The International Monetary Fund speaks and Wall Street in its confusion listens.
Here's a quote from today's front page Wall Street Journal.
Stocks tumbled on escalating concerns about
global growth prospects, especially in Europe, as new data showed
deepening stresses in the continent’s economy and remarks from a leading
policy maker highlighted the lack of consensus in dealing with the
slowdown.
The Dow Jones Industrial
Average slid nearly 273 points, or 1.6%, its worst daily decline since
July and fourth-biggest point drop of the year. The slump in U.S. share
prices followed big losses in German, French and U.K. stock markets.
Long known for its harsh austerity leanings, the IMF for years made loans to strapped countries many believe with conditions as strict as those repayment reparation liens on Germany following WWI many again believe led in part to WWII.

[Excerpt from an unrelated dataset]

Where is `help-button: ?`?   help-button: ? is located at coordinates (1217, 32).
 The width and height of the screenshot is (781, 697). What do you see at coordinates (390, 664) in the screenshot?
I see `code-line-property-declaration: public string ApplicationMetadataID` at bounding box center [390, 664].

According to today's Financial Times, the IMF claims "there is an almost 40 per cent chance of a eurozone recession in the next six months, and downgraded other countries outside North America."
That the IMF is now calling for monetary stimulus should strike you as strange and it just might be a clear signal the economic bottom is in. This bureaucratic outfit's had to change its forecasts more often than someone with a bad case of IBS changes underwear.
Much of this doom and gloom stuff over shadows another drag on things. Bureaucrat-laden places like Brussels and Washington have declared open season on alleged corporate and state wrong doers, "EU's Amazon probe steps up pressure over tax deals," reads another Times headline.
There are two ways to treat over burdensome taxes, tax avoidance and evasion. Until recently only evasion was illegal.
The political climate in Brussels--and across Europeans capitals--has hardened towards US companies in recent months, especially in the technology sector.
The decision to probe such tax rulings is not just putting the spotlight on individual companies. By targeting governments alleged to have facilitated corporate tax avoidance, iths opened up another front in the global battle against tax avoidance.
To even the most insensitive nose this has more the smell of money to it than illegality. Toss in the not so small payback motive for how a greedy band of Washington regulators treated certain European banks. And going after U.S. technology is no accident, either.
Basic translation: Governments are desperate and broke.